In my September 20, 2011 blog post, I presented a scenario about communication silos from my new book, Communication in High Performance Organizations: Principles and Best Practices, and invited readers to submit possible solutions. The scenario is this:
Bill Smith, VP of Sales at High Tech Inc, and his leadership team, had gathered feedback from customers and concluded that the sales department needed a major reorganization. Customers were complaining that they were no longer receiving the customized solutions they had come to expect from High Tech Inc.
Originally, the department had been regionally-focused, with U.S., China, and India sales offices providing services to all industries, types, and sizes in their specific regions. This strategy had been extremely effective during the past ten years as High Tech Inc was perfectly positioned to take full advantage of the rapid regional growth in the computer industry. However, new entrants into the market had increased competition making the old structure no longer effective.
Based on the customer feedback, Bill and his team determined that there was a clear need for change. They decided that the structure that would enable High Tech to compete most effectively was to change from five U.S. regionally-focused sales offices and two global offices (China and India) to one centralized office with salespeople dedicated to particular industries and sizes of companies. They also understood the magnitude of this change and potential impact it would have throughout High Tech. To make a change of this size, Bill and his team would need company-wide support.
Paul Angileri submitted a lengthy comment that deserves it's own blog post. He writes:
Hi Stephen. I definitely wanted to make sure I revisited this. The fairly obvious problem I'm seeing is that individuals not local to the location of the proposed new central site would either have to relocate, or move on. Being sales professionals, perhaps this is not as big an issue as it seems, and "comes with the territory". I think the task ahead of Bill is for him to make the company feel like a tight, interknit whole. A change of this apparent magnitude can send people running to update their resumes, and potentially cause some brain drain as an after effect. Bill should be open in communicating the situation, let everyone know that jobs are not be "re-org'd" in any way, and that the move will strengthen internal bonds.
I think Bill can also create some buy-in by having each site participate actively in the plan to move to the achieve the intended ends. But without doubt, the internal culture will have to change to accommodate the new way of doing business. Bill may have some work to do in getting the internal culture to adopt new communication habits, powered by new tools. He needs to get employees thinking about communication differently, and start by treating sales as a global organization with individuals responsible for certain global regions, rather than a group of groups, who each have their own sphere of responsibility.

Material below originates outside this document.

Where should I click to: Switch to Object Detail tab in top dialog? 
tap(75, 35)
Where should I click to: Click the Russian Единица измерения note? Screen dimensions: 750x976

In my past experience, I cannot recall any situation that had similar element as this thought experiment. There is one case where a portion of a business was consolidating a particular business-sensitive operation into one or two sites, and existing global sites saw a change, but that change was largely procedural, with only one or two closings of minor facilities. That change was fairly aggressive in its schedule, but was an obvious win for the company because of waste in the system with respect to product shipments. Anyone whose job was affected more than likely was at least offered the opportunity to join a different team at another local or global site. I'm not sure if you were looking for specific PI solutions to this question, but the above is where I see things, generally speaking.
Paul's response to the scenario empasizes the importance of open and honest communication amd involving stakeholders in the decisions. Also, his response points out the importance of changing the culture, not simply increasing the amount of and direction of communication.